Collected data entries
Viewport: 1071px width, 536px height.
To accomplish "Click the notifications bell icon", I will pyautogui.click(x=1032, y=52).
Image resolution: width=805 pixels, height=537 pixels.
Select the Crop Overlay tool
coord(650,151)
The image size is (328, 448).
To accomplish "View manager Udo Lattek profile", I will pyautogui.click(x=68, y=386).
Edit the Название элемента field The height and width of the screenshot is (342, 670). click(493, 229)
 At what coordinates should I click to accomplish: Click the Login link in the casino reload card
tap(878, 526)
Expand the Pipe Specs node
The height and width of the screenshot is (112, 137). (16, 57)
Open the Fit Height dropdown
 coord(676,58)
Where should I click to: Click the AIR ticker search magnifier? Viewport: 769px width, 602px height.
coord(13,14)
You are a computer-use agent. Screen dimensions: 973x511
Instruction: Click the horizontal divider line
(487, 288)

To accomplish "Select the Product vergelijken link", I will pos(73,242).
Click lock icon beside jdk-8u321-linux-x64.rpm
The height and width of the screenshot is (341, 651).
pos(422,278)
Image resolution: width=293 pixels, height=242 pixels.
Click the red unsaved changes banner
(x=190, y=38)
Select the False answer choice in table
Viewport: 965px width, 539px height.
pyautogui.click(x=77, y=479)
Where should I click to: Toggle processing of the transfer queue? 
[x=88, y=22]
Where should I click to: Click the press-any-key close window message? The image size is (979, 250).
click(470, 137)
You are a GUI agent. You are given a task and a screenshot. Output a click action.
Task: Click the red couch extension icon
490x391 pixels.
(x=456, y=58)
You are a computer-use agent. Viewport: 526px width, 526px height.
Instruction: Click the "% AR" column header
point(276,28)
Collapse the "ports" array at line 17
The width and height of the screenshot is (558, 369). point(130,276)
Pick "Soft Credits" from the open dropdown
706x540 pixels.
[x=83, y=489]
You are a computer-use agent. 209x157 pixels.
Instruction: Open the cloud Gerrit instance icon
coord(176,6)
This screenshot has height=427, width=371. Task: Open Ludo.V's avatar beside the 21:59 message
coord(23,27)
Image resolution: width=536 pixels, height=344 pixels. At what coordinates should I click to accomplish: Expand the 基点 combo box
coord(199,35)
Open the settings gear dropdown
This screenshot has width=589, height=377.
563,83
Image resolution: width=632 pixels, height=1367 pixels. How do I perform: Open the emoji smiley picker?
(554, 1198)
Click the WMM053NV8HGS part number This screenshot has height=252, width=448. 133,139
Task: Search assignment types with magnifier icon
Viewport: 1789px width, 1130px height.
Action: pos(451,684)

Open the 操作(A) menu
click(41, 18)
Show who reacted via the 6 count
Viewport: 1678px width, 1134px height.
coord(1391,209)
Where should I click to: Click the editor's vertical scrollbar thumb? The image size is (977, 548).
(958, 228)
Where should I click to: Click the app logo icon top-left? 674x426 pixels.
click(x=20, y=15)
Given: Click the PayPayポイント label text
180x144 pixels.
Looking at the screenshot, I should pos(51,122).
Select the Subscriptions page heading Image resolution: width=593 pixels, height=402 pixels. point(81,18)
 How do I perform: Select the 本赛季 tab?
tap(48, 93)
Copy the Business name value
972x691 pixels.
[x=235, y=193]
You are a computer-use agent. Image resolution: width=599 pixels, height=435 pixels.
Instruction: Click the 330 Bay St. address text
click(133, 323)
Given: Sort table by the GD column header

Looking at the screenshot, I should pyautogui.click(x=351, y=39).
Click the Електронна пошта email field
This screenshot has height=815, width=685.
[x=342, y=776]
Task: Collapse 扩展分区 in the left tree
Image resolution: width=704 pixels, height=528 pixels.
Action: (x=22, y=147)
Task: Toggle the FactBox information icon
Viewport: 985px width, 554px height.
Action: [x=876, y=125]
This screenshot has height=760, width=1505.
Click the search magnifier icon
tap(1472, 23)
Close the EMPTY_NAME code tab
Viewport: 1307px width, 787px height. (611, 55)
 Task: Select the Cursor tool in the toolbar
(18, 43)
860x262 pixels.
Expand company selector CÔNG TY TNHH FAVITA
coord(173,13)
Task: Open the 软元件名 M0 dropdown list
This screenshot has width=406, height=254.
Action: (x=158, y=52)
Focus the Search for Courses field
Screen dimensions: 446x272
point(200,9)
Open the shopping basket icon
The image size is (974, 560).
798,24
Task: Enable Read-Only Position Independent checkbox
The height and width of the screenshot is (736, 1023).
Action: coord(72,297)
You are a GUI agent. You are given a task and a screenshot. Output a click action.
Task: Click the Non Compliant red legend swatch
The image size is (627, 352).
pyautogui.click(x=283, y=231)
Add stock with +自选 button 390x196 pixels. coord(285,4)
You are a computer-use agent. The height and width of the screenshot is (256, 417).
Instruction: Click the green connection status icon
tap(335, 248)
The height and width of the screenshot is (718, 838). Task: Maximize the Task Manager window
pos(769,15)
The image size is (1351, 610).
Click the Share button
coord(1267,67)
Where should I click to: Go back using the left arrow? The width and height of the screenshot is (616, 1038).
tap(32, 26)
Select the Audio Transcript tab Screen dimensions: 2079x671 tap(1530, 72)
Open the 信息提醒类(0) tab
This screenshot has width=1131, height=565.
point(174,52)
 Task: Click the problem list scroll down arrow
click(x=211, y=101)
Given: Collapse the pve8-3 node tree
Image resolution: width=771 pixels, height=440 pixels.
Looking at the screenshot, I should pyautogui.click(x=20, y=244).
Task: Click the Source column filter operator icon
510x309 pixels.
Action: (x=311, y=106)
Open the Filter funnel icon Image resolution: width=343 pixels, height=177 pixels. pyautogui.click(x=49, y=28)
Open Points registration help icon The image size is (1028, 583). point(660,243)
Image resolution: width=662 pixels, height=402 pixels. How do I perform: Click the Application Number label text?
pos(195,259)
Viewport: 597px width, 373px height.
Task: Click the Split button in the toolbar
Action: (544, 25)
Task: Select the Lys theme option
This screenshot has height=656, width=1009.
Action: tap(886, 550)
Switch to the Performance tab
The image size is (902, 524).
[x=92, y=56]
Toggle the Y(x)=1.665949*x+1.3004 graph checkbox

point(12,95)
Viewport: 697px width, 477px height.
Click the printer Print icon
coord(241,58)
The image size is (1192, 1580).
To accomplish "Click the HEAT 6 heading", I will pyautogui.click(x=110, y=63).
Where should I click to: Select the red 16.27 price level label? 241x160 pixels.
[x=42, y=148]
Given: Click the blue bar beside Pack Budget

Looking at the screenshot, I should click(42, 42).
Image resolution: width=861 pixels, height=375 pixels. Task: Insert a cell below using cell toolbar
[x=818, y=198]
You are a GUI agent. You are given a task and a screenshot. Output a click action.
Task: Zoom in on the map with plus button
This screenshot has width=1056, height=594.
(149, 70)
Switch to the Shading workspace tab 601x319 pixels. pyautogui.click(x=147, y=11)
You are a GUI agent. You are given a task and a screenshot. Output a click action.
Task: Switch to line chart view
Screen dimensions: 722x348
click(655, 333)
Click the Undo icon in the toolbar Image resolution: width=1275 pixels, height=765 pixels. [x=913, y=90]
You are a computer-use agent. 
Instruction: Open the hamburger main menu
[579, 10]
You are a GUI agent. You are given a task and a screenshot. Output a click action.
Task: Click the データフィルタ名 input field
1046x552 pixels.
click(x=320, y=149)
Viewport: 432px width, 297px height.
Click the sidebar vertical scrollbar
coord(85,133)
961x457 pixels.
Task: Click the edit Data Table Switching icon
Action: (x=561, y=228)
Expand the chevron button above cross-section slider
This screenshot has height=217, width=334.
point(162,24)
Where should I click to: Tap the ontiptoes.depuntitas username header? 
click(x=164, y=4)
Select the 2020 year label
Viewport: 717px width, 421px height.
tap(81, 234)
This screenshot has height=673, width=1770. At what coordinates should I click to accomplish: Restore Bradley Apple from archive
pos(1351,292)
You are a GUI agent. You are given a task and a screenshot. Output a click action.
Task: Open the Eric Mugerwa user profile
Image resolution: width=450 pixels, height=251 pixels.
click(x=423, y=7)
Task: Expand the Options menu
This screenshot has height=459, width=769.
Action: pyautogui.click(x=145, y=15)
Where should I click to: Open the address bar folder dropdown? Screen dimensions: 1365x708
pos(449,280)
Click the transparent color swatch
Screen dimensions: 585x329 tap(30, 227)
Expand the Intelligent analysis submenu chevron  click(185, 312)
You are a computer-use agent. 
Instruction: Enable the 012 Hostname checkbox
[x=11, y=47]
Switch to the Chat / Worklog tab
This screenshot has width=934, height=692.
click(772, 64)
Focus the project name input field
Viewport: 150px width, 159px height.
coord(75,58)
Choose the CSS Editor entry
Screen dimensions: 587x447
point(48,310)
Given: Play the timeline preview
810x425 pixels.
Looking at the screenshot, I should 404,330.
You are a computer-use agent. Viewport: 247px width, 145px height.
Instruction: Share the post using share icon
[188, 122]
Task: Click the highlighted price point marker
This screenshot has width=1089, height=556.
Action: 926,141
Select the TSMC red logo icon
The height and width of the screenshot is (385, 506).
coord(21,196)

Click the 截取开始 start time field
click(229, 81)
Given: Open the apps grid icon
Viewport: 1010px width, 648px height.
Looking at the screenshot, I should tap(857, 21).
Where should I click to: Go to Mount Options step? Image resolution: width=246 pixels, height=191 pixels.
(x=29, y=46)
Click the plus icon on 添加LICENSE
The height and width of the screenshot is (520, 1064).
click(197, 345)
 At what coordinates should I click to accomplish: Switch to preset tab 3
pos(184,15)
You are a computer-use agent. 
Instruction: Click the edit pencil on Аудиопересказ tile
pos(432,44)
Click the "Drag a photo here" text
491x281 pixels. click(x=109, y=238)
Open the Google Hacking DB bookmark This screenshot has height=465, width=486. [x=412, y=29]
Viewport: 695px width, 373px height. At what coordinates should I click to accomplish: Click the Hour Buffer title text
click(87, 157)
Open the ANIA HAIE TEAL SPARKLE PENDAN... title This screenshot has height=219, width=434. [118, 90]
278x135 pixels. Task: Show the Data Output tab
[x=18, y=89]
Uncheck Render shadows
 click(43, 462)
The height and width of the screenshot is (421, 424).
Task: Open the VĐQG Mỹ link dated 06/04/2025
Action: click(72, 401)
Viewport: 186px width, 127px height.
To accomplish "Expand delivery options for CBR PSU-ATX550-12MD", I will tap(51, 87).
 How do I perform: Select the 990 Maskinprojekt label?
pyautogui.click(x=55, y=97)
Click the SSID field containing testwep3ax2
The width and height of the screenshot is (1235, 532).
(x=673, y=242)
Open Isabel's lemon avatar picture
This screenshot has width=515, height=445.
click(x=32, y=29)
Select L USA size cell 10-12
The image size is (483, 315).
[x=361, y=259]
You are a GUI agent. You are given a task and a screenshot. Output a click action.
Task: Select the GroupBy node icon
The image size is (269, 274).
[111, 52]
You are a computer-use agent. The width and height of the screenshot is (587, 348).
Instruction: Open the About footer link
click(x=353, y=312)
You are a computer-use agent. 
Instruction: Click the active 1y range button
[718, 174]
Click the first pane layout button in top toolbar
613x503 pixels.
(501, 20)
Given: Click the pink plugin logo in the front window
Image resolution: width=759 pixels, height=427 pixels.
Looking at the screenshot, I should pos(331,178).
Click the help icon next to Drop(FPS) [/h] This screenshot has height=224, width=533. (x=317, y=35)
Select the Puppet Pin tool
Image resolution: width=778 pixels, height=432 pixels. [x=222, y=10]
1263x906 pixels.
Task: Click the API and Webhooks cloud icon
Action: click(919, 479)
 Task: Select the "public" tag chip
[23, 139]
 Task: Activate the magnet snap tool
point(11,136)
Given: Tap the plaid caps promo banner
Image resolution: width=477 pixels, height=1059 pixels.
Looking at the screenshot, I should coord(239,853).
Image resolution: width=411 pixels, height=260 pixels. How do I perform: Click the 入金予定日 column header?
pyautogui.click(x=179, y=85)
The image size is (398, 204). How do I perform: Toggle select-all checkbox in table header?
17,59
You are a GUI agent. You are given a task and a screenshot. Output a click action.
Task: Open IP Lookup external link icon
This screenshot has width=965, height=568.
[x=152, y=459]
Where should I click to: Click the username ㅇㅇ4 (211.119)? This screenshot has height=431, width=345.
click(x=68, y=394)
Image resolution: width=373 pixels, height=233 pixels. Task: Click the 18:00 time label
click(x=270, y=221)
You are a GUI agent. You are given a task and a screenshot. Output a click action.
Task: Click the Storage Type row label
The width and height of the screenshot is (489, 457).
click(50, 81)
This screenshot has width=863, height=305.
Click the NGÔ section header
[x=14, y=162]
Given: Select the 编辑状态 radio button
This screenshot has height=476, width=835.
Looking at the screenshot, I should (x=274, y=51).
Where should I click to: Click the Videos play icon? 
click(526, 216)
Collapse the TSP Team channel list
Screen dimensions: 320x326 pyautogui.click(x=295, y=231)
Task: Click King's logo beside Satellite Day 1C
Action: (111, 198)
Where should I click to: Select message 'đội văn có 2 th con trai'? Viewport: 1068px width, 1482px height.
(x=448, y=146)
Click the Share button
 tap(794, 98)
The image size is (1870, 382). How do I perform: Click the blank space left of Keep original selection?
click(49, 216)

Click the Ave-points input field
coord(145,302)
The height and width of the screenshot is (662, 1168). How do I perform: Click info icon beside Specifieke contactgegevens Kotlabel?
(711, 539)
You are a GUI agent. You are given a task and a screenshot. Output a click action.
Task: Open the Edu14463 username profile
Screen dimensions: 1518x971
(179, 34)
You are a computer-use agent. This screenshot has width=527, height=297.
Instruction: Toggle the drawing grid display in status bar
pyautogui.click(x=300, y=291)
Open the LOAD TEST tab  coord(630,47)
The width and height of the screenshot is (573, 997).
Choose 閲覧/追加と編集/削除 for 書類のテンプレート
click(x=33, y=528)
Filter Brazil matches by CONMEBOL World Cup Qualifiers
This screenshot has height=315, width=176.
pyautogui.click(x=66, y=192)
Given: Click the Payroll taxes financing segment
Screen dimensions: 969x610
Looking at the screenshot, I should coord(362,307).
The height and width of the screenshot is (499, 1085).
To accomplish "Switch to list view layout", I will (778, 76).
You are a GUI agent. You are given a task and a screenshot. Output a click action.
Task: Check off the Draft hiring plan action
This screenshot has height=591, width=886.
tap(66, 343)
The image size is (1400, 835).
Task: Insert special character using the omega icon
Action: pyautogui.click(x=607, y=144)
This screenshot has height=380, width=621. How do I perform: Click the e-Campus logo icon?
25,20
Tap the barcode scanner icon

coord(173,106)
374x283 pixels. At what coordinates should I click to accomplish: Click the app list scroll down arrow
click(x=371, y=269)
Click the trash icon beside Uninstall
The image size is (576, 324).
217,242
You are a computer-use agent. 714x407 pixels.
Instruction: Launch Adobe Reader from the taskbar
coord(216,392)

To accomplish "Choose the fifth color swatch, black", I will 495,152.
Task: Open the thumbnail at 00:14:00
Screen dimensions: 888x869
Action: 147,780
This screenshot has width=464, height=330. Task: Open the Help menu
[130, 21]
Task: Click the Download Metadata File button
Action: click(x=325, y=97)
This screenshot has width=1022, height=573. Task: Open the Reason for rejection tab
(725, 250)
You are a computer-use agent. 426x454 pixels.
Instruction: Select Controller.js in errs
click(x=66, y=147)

What is being asked
Given the records above, reproduce precisely and only the lines between the line holding "Screen dimensions: 722x348" and the line holding "Task: Click the highlighted", inclusive.

The answer
Screen dimensions: 722x348
click(655, 333)
Click the Undo icon in the toolbar Image resolution: width=1275 pixels, height=765 pixels. [x=913, y=90]
You are a computer-use agent. 
Instruction: Open the hamburger main menu
[579, 10]
You are a GUI agent. You are given a task and a screenshot. Output a click action.
Task: Click the データフィルタ名 input field
1046x552 pixels.
click(x=320, y=149)
Viewport: 432px width, 297px height.
Click the sidebar vertical scrollbar
coord(85,133)
961x457 pixels.
Task: Click the edit Data Table Switching icon
Action: (x=561, y=228)
Expand the chevron button above cross-section slider
This screenshot has height=217, width=334.
point(162,24)
Where should I click to: Tap the ontiptoes.depuntitas username header? 
click(x=164, y=4)
Select the 2020 year label
Viewport: 717px width, 421px height.
tap(81, 234)
This screenshot has height=673, width=1770. At what coordinates should I click to accomplish: Restore Bradley Apple from archive
pos(1351,292)
You are a GUI agent. You are given a task and a screenshot. Output a click action.
Task: Open the Eric Mugerwa user profile
Image resolution: width=450 pixels, height=251 pixels.
click(x=423, y=7)
Task: Expand the Options menu
This screenshot has height=459, width=769.
Action: pyautogui.click(x=145, y=15)
Where should I click to: Open the address bar folder dropdown? Screen dimensions: 1365x708
pos(449,280)
Click the transparent color swatch
Screen dimensions: 585x329 tap(30, 227)
Expand the Intelligent analysis submenu chevron  click(185, 312)
You are a computer-use agent. 
Instruction: Enable the 012 Hostname checkbox
[x=11, y=47]
Switch to the Chat / Worklog tab
This screenshot has width=934, height=692.
click(772, 64)
Focus the project name input field
Viewport: 150px width, 159px height.
coord(75,58)
Choose the CSS Editor entry
Screen dimensions: 587x447
point(48,310)
Given: Play the timeline preview
810x425 pixels.
Looking at the screenshot, I should 404,330.
You are a computer-use agent. Viewport: 247px width, 145px height.
Instruction: Share the post using share icon
[188, 122]
Task: Click the highlighted price point marker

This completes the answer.